Diades kept throwing rocks, all day and sometimes at night. He had a new stratagem, using the stone-throwers to keep the enemy engineers off their own walls, so that repairs were either perilous to the most skilled men, or the walls didn’t get repaired.

In the fifth week of the siege, Alexander scouted the walls and ordered an assault. The town still loomed above us, almost impossibly high, but the walls were battered down in four places, and in each place it was possible for an armoured man to go up the mound and then climb the breach, because our engineers drove the poor slaves forward with whips into the arrow fire of the besieged with baskets of rubble to fill the ditch. The top of our siege mound stank from the number of corpses that were buried in the forward face and the ramp up to the enemy wall.

The first assault on Gaza – the only memorable thing about it is how badly we were suckered and how the army felt when they discovered that the king was notcoming. I don’t think we’d ever assaulted anything – gone into action anywhere – without Alexander at our head. That’s what kings of Macedon do.

It is typical, I guess, of Macedonian soldiers that no man – not even the king – was ever any better than his last performance. It took them a few weeks to forget his brilliant courage – his virtually maniacal courage.

I heard it all while I buckled on my battered cuirass, once a brilliant glare of gilded bronze and now a dented, scraped and battered remnant of its once proud self, missing both silver nipples and with ringties replacing the hinges I had had and which had been ruined by the hot sand. I had new armour coming, too.

My thorax reminded me of a statue we had had in the gardens when I was a boy. My father loved it, but it had been taken to the barns to be cleaned one winter, and somehow dropped. That’s how my thorax looked, and my helmet was worse, and I was a taxiarch.

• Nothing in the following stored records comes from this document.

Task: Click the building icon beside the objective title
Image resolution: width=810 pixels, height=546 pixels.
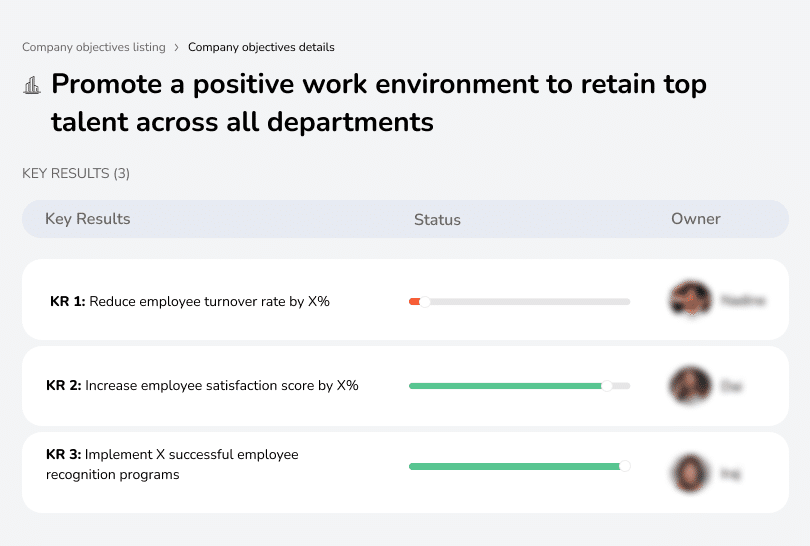Action: click(x=32, y=85)
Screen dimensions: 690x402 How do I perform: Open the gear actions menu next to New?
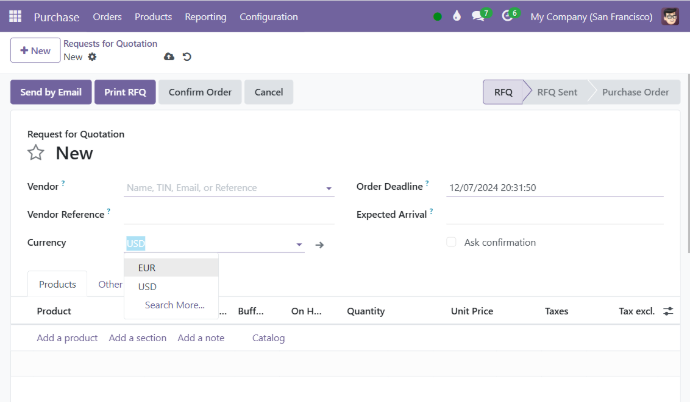pos(92,57)
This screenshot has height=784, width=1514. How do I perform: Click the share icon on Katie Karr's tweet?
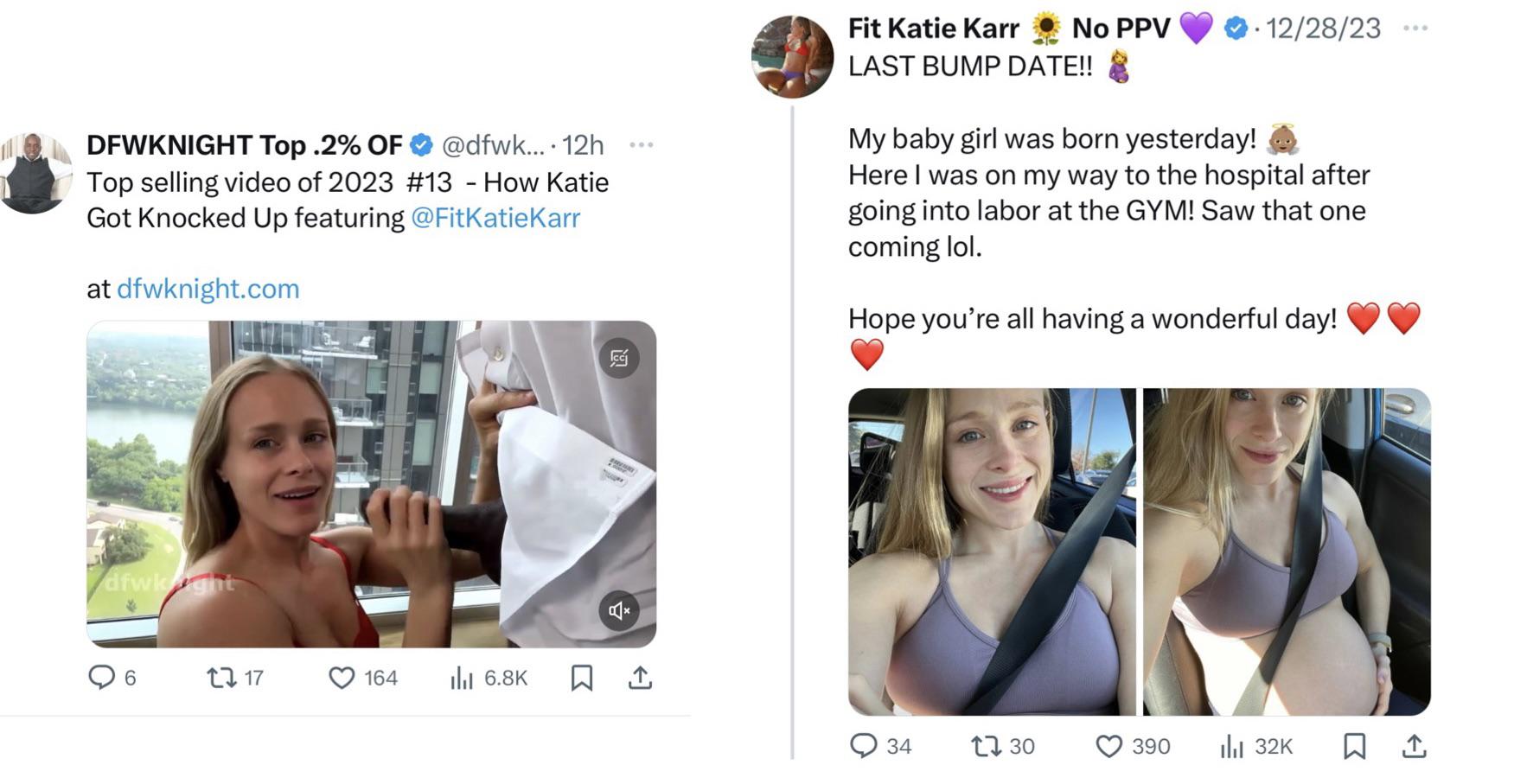click(x=1415, y=745)
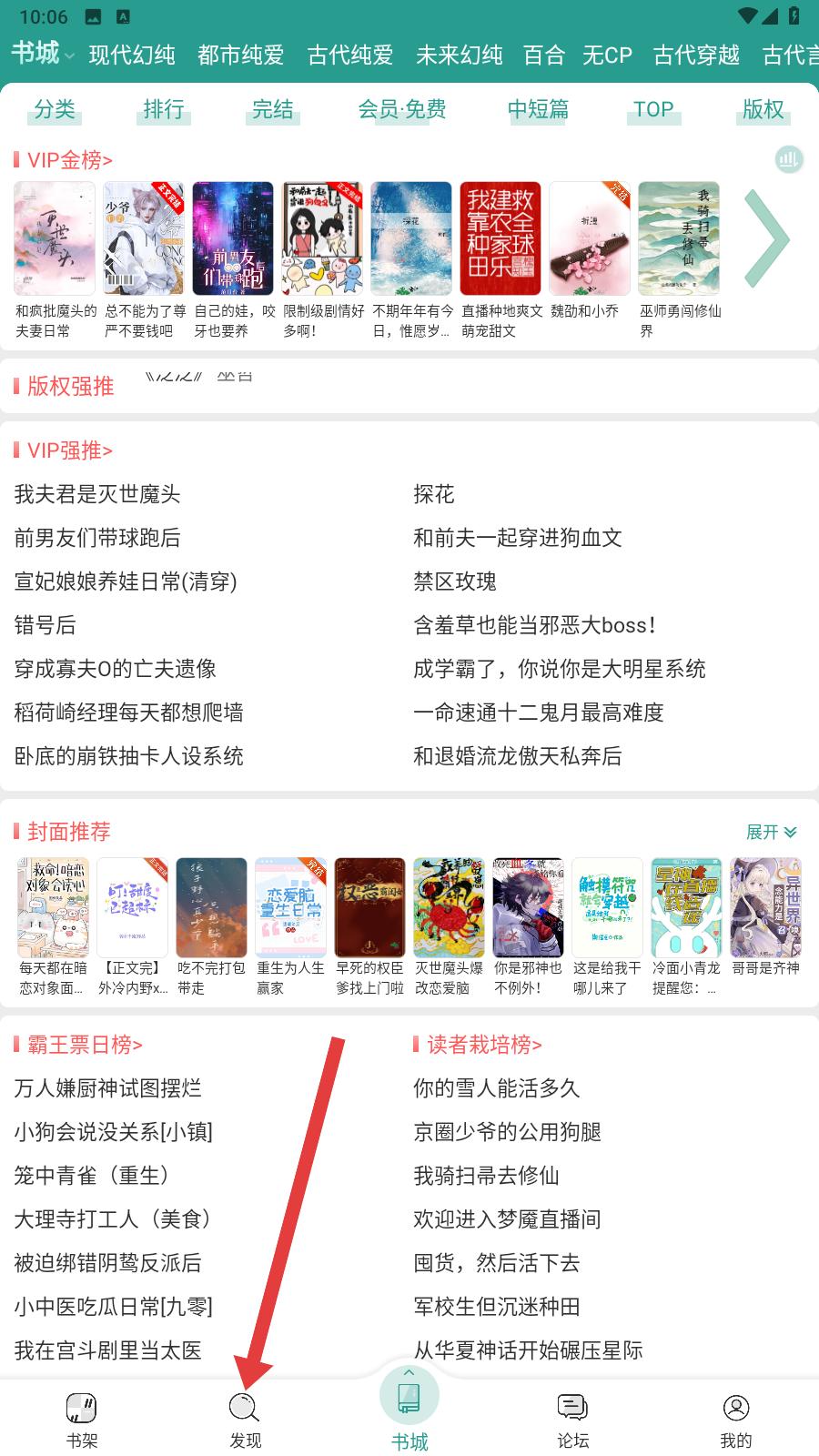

But I digress. I had to replace Isokles as company officer and as my second-in-command. Marsyas was the obvious choice. He was a friend of the king, and his brother, Antigonus, was an increasingly important man – he had just won us a fine victory over Phrygians in the north, and without him our supply lines would have been severed repeatedly and no new recruits would be reaching our army. Marsyas himself was a fine officer, if you took into account that he had his nose in the air andhis head in the clouds.

He loved Thaïs, though. So I made him swear to her by Aphrodite, his chosen goddess, of whom Thaïs was a priestess, that he would never let a woman come between his duty and his men again. And on his own account, before the end of the Siege of Tyre, he went to Cleomenes and apologised for his hubris, and they were reconciled – indeed, like proper gentlemen, they were better friends than before.

Ahh. I am avoiding the first assault on Gaza. I will digress again and again. Here, pour me some more wine, there, boy.

Marsyas told me that men were complaining that the king was sulking in his tent, or worse. And moments later, I heard the same from Cleomenes.

And with that in my head, I went to the king’s pre-assault briefing. It was dark, and despite the summer, cold. All the army’s senior officers were there, and they gathered in two distinct groups. That had never happened before. One group around Parmenio, and the other around Hephaestion. Ugly.

Alexander was not in armour. It’s true – perhaps he was damned either way, but as the only man not in armour, he accentuated the fact that he was not going up the ramps and we were. Or rather – Philotas was not going up the ramps, and neither was Attalus or Amyntas, but they were in armour, as if to indicate their support.

As it happened, when the king moved to the centre to discuss the assault, I could smell him and he reeked of spikenard. I had never known him even to experiment with perfume, and he smelled – very strongly.